> _INPUT ROWS_:
· · · · ·

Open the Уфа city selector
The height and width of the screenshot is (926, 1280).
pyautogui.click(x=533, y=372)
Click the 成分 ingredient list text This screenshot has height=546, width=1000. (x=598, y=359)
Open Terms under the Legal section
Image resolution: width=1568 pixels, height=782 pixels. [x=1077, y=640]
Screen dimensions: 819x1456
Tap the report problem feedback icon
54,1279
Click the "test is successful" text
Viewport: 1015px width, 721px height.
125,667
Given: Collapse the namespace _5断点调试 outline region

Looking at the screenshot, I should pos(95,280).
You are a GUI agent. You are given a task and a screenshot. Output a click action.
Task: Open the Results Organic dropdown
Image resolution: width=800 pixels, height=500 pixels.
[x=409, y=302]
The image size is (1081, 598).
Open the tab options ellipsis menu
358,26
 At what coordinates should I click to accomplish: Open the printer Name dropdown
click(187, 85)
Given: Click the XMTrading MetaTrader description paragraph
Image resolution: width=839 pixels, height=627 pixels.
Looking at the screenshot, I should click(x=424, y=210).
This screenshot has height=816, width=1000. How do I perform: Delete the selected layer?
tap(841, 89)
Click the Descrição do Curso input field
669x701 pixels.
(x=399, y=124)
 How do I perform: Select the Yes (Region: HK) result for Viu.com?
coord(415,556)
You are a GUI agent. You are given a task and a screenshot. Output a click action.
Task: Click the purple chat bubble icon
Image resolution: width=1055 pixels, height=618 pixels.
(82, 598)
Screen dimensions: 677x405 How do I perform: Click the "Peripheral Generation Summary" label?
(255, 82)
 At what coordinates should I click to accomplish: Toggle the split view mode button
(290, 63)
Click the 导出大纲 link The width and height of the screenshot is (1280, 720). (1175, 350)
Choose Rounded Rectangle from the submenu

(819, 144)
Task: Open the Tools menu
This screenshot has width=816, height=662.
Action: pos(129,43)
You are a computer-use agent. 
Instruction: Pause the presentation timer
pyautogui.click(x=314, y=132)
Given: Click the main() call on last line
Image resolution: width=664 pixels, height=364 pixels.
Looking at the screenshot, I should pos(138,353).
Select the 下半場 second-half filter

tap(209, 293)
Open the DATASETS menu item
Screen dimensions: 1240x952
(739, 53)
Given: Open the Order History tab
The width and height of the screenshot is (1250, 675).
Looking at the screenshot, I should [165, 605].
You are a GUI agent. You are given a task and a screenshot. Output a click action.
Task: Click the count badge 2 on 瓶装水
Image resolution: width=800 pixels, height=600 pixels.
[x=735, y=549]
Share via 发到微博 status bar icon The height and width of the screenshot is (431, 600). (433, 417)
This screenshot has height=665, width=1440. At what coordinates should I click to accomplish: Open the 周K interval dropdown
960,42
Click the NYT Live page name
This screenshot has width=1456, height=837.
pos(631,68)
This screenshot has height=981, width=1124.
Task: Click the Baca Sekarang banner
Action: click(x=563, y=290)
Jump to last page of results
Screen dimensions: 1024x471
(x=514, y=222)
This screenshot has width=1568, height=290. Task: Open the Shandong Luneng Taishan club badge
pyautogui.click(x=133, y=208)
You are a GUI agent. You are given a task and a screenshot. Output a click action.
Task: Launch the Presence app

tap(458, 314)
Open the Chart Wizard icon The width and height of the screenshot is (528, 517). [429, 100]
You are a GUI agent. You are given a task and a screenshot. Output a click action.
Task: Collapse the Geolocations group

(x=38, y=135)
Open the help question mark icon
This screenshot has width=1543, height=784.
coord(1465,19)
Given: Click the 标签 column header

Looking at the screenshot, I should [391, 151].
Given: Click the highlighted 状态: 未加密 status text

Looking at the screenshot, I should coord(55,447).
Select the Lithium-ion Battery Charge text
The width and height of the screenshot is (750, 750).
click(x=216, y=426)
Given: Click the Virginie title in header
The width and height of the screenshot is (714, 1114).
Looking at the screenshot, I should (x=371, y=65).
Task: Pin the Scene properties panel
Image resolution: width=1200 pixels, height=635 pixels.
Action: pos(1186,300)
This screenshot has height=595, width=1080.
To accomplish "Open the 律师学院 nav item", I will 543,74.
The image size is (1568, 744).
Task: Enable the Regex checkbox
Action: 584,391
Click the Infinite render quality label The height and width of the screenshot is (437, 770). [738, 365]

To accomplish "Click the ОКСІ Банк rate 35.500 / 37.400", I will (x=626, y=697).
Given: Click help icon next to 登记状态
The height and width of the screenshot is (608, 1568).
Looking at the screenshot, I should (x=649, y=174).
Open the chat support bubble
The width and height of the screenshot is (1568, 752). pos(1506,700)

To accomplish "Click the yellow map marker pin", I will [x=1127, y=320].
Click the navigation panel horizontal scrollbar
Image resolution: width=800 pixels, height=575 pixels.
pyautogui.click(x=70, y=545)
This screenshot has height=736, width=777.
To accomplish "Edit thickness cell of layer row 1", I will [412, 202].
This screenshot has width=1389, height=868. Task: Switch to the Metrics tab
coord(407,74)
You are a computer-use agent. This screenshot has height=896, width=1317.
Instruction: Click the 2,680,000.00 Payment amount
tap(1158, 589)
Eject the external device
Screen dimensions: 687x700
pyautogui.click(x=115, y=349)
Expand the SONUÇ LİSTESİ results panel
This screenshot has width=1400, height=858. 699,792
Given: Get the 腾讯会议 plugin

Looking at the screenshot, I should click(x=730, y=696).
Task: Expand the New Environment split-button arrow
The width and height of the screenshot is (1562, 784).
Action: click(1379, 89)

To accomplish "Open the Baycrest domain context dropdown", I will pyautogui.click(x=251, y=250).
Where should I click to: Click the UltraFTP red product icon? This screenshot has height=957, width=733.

· · · · ·

> _WRITTEN EXERCISE_:
Print every line exactly as it appears, from the line containing "Share via 发到微博" down to the line containing "Click the Infinite", with both of those lines included.

> _FINAL RESULT_:
Share via 发到微博 status bar icon The height and width of the screenshot is (431, 600). (433, 417)
This screenshot has height=665, width=1440. At what coordinates should I click to accomplish: Open the 周K interval dropdown
960,42
Click the NYT Live page name
This screenshot has width=1456, height=837.
pos(631,68)
This screenshot has height=981, width=1124.
Task: Click the Baca Sekarang banner
Action: click(x=563, y=290)
Jump to last page of results
Screen dimensions: 1024x471
(x=514, y=222)
This screenshot has width=1568, height=290. Task: Open the Shandong Luneng Taishan club badge
pyautogui.click(x=133, y=208)
You are a GUI agent. You are given a task and a screenshot. Output a click action.
Task: Launch the Presence app

tap(458, 314)
Open the Chart Wizard icon The width and height of the screenshot is (528, 517). [429, 100]
You are a GUI agent. You are given a task and a screenshot. Output a click action.
Task: Collapse the Geolocations group

(x=38, y=135)
Open the help question mark icon
This screenshot has width=1543, height=784.
coord(1465,19)
Given: Click the 标签 column header

Looking at the screenshot, I should [391, 151].
Given: Click the highlighted 状态: 未加密 status text

Looking at the screenshot, I should coord(55,447).
Select the Lithium-ion Battery Charge text
The width and height of the screenshot is (750, 750).
click(x=216, y=426)
Given: Click the Virginie title in header
The width and height of the screenshot is (714, 1114).
Looking at the screenshot, I should (x=371, y=65).
Task: Pin the Scene properties panel
Image resolution: width=1200 pixels, height=635 pixels.
Action: pos(1186,300)
This screenshot has height=595, width=1080.
To accomplish "Open the 律师学院 nav item", I will 543,74.
The image size is (1568, 744).
Task: Enable the Regex checkbox
Action: 584,391
Click the Infinite render quality label The height and width of the screenshot is (437, 770). [738, 365]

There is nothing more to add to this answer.